- Text shown -
++++

The description of exercise “Simple Cipher” contains a couple of references to “our little sister” [1] and “your kid sister” [2] that are rather inappropriate (reinforcing ill stereotypes about girls and siblings’ relationships), and irrelevant for the understanding of the exercise.
After I posted this to the Elixir track (where I first found the issue), to suggest the quoted text simply be removed, I was told to mention it here instead, since the text is common to all tracks.
Looking forward to hearing your thoughts on this!
[1] “(…), but we are lucky that generally our little sisters are not cryptanalysts.”
[2] “Shift ciphers are no fun though when your kid sister figures it out.”
This might not be the case in Spanish, but in English «your little sister» is just the idiomatic way of referring to the sister of yours that is younger than you. In exactly the same way, «your little brother» refers to the brother of yours that is younger than you. Dutch behaves in a similar way («zusje», «broertje»).
Would you still object to this wording if «sister» were replaced with «brother»?
If this is a language-differences-borne misunderstanding that is to be expected I am tentatively sympathetic towards changing the wording here. That is, not because the expression itself is sexist, but because we can expect its interpretation to occoasionally be so.

++++

(Item position entries)
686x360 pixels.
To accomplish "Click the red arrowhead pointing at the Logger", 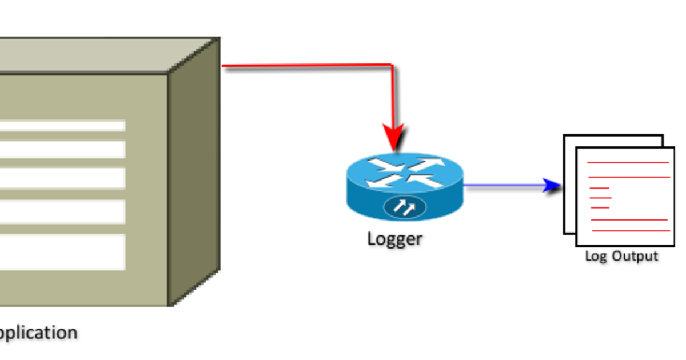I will [x=394, y=137].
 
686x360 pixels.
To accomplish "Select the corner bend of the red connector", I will [x=392, y=66].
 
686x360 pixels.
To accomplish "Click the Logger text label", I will [x=394, y=238].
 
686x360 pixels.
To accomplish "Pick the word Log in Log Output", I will [x=595, y=256].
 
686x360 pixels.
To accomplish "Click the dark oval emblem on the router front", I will [x=405, y=207].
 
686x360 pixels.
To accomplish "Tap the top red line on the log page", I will [x=628, y=163].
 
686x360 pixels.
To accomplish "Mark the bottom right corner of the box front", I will [x=168, y=305].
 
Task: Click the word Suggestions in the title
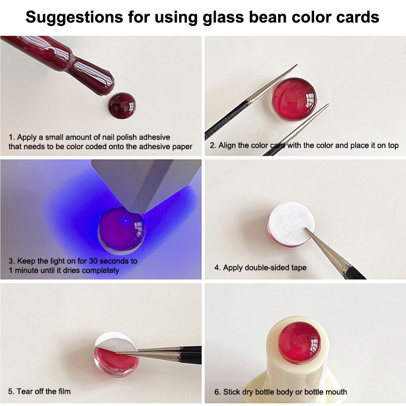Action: click(74, 18)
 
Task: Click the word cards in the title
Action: click(358, 17)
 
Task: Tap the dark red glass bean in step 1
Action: click(122, 106)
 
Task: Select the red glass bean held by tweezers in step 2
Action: click(294, 99)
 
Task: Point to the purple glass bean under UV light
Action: click(122, 229)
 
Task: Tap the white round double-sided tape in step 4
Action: click(291, 223)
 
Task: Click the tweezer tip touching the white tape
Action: click(306, 229)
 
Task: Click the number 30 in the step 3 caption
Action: click(93, 261)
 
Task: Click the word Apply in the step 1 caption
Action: click(27, 137)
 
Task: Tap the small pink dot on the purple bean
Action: click(126, 221)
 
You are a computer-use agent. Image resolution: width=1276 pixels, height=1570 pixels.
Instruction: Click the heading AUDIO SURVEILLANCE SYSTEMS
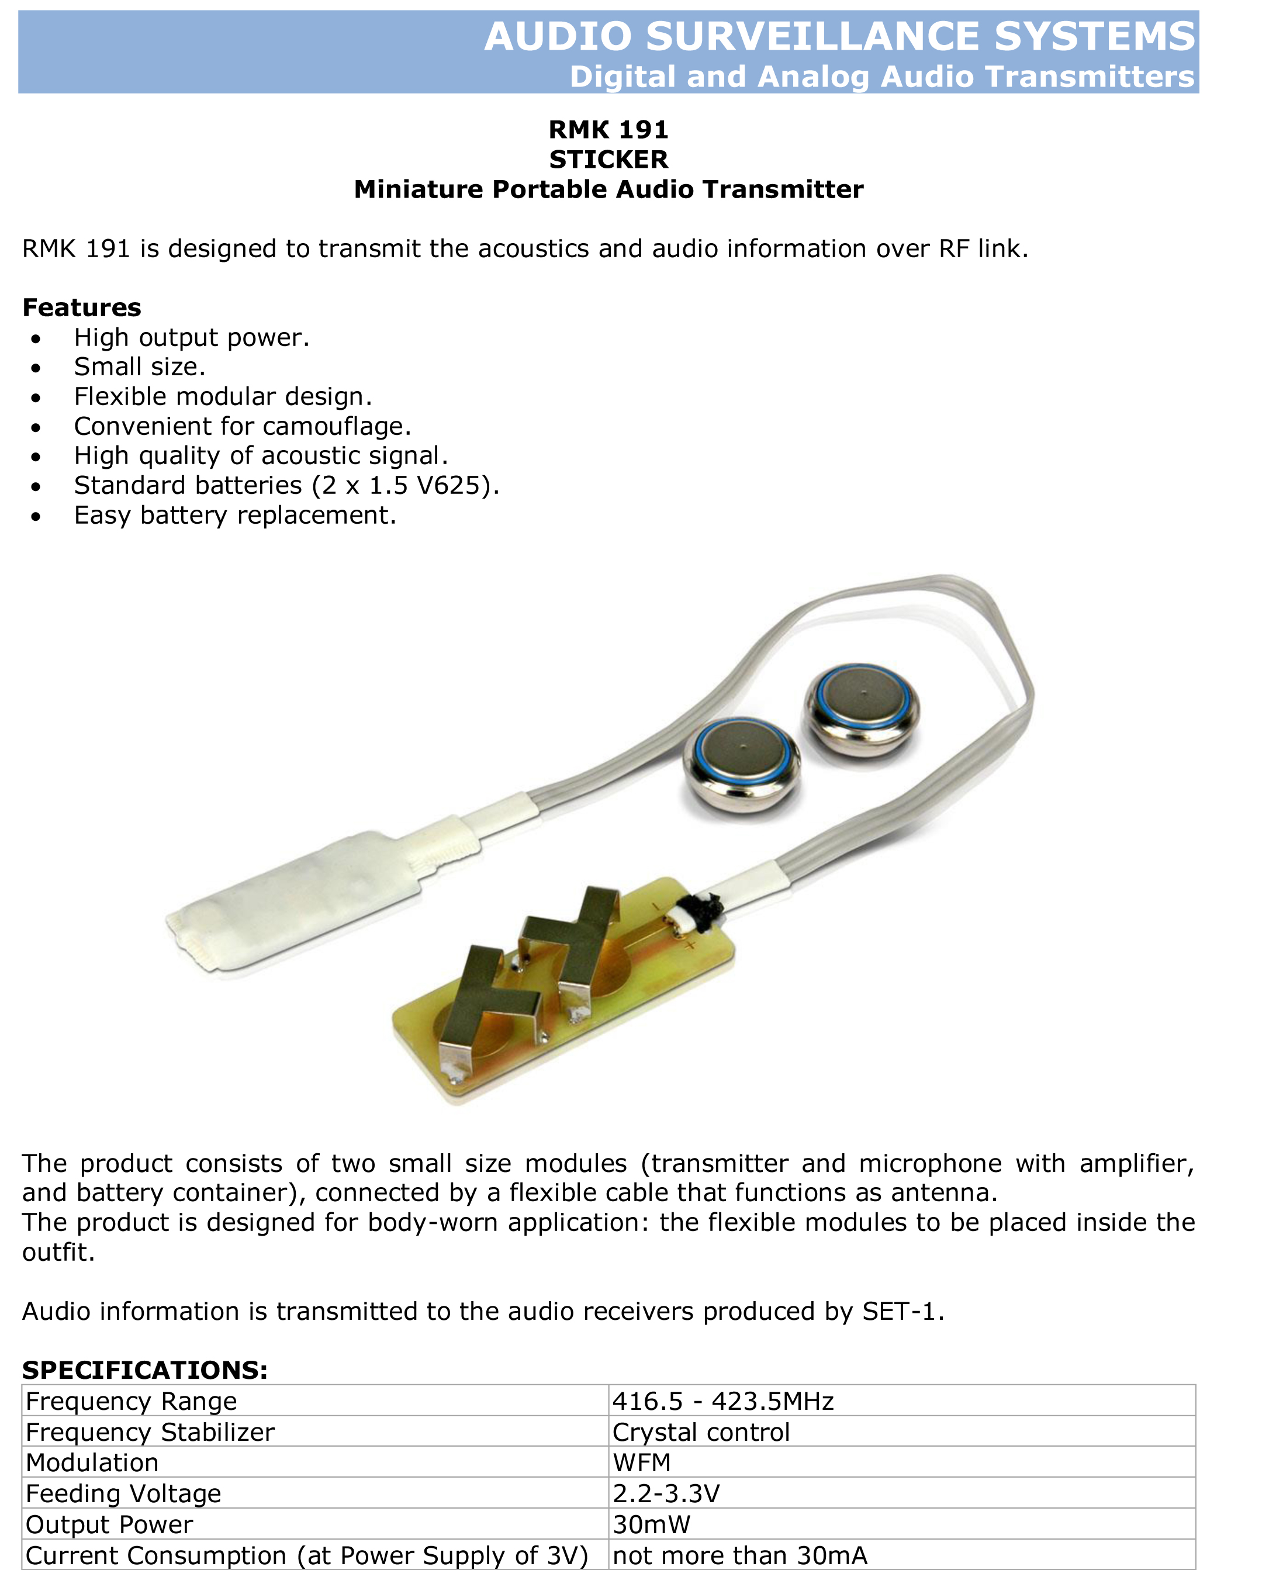click(x=839, y=36)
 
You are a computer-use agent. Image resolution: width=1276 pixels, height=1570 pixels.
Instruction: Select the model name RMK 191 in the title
click(x=608, y=130)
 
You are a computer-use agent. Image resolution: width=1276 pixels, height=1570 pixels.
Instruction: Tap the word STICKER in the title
click(x=608, y=160)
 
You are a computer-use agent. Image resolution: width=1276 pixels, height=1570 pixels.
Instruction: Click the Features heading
click(x=82, y=307)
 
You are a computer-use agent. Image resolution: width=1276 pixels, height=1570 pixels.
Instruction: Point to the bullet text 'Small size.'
click(x=140, y=366)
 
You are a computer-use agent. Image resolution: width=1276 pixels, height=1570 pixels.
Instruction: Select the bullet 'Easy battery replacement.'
click(x=235, y=516)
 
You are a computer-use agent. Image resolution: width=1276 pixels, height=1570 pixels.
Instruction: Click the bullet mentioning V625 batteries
click(x=286, y=486)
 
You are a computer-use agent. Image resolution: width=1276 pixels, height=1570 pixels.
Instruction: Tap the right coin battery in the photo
click(x=862, y=708)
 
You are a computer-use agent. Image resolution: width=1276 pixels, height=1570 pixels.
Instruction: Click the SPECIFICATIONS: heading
click(x=145, y=1370)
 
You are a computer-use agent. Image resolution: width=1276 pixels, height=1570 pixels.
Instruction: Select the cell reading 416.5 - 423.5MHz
click(x=723, y=1401)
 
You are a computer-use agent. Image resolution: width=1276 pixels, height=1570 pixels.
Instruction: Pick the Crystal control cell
click(x=701, y=1432)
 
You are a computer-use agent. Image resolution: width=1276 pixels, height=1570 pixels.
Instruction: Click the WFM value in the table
click(x=642, y=1462)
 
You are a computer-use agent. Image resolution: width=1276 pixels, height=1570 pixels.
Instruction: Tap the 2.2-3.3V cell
click(x=666, y=1493)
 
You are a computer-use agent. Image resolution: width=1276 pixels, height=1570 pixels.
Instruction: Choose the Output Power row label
click(x=109, y=1524)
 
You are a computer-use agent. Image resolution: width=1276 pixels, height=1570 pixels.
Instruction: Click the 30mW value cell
click(x=651, y=1524)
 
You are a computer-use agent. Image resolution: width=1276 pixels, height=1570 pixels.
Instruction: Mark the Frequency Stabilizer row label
click(x=150, y=1432)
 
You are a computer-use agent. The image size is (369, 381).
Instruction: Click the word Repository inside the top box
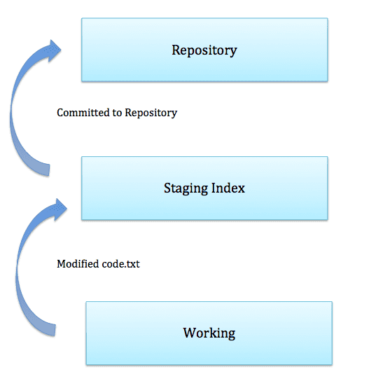204,50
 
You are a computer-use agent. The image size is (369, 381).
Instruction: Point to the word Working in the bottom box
209,333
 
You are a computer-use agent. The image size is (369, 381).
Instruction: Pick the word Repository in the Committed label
151,113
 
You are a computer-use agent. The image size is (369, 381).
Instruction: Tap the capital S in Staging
167,188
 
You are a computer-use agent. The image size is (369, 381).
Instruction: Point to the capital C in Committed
60,113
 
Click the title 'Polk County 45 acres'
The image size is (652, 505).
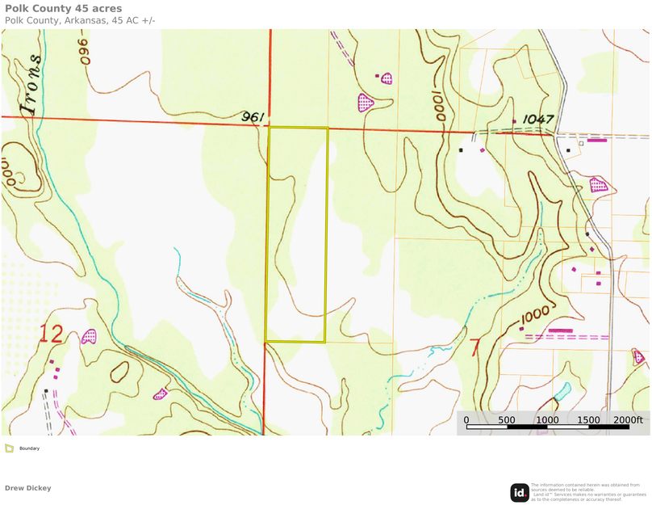pyautogui.click(x=64, y=9)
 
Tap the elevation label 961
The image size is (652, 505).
pyautogui.click(x=253, y=117)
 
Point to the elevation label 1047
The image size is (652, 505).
pyautogui.click(x=538, y=119)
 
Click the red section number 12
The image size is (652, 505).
pyautogui.click(x=51, y=334)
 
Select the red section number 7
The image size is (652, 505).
pyautogui.click(x=474, y=347)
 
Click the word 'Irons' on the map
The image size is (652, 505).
pyautogui.click(x=31, y=84)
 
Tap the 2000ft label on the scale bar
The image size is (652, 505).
pyautogui.click(x=628, y=419)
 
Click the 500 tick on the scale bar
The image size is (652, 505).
pyautogui.click(x=507, y=419)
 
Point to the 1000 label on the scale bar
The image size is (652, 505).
pyautogui.click(x=547, y=419)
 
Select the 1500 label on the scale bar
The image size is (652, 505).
pyautogui.click(x=588, y=419)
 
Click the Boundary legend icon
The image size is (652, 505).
pyautogui.click(x=9, y=448)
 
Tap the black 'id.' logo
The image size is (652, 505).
pyautogui.click(x=519, y=492)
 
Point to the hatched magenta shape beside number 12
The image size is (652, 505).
pyautogui.click(x=89, y=336)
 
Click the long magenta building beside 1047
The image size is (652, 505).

++++

Retype the part of the Simple Cipher wording discussion above between "After I posted" and "to all tracks.", inclusive.

- The completed task -
After I posted this to the Elixir track (where I first found the issue), to suggest the quoted text simply be removed, I was told to mention it here instead, since the text is common to all tracks.